La lutte contre le terrorisme reste une priorité majeure pour les Nations Unies, dont l’objectif central demeure la préservation de la paix et de la sécurité internationales. Malgré les réformes et évolutions internes au système onusien, cet engagement doit rester constant, a rappelé Natalia Gherman, directrice exécutive de la Direction exécutive du Comité contre le terrorisme.
Selon elle, les actions menées par l’ONU contre le groupe État islamique demeurent essentielles, mais leur efficacité dépend fortement de la mobilisation de ressources suffisantes et d’une coopération renforcée entre l’ensemble des États membres, afin de progresser vers un monde libéré du terrorisme.
Cette mise en garde intervient alors que la situation sécuritaire se dégrade en Afrique de l’Ouest et dans le Sahel. Devant le Conseil de sécurité, le sous-secrétaire général par intérim du Bureau de la lutte contre le terrorisme, Alexandre Zouev, a souligné l’urgence particulière qui caractérise ces régions face à l’expansion continue des groupes terroristes.
D’après Alexandre Zouev, la menace posée par l’État islamique et ses affiliés ne cesse de se renforcer. L’organisation fait preuve d’une grande capacité d’adaptation, poursuivant le recrutement de combattants terroristes étrangers tout en exploitant des technologies nouvelles pour accroître son efficacité opérationnelle.
Sur le plan financier, ces groupes parviennent à maintenir leurs activités grâce à diverses sources de financement, notamment des collectes opportunistes, des systèmes de taxation illégale et des enlèvements contre rançon.

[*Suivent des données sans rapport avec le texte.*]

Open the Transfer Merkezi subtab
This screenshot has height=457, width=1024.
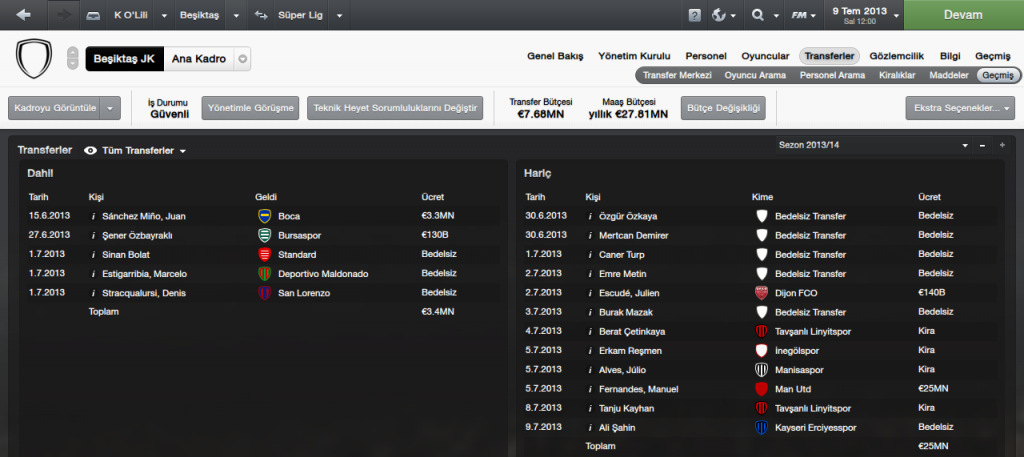tap(677, 75)
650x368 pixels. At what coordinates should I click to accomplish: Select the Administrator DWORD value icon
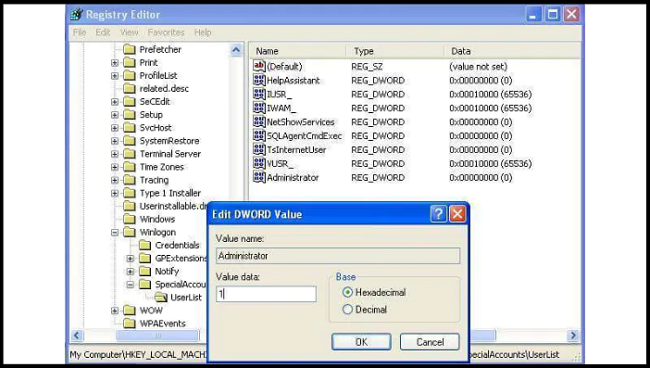[x=260, y=177]
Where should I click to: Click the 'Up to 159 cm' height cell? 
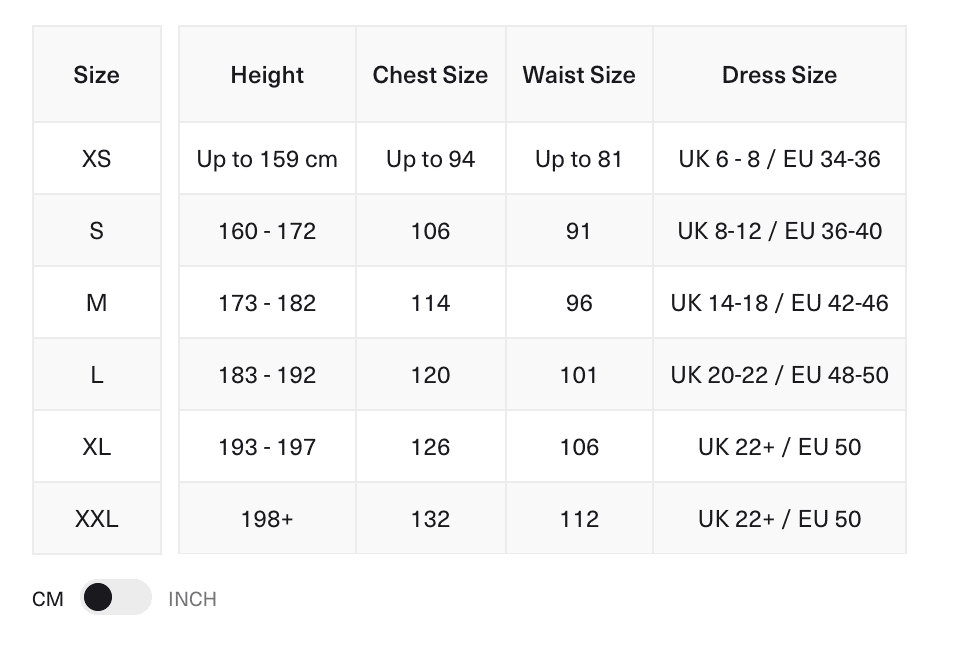pos(267,159)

Dans le bassin du lac Tchad, la branche État islamique en Afrique de l’Ouest (ISWAP) continue d’étendre son influence, accentuant l’instabilité dans cette zone déjà fragilisée.
Par ailleurs, au Moyen-Orient, l’État islamique demeure actif en Irak et en Syrie, où il poursuit des attaques répétées et multiplie les actions visant à déstabiliser les autorités locales. En République arabe syrienne, la situation sécuritaire reste particulièrement fragile, a averti le responsable onusien.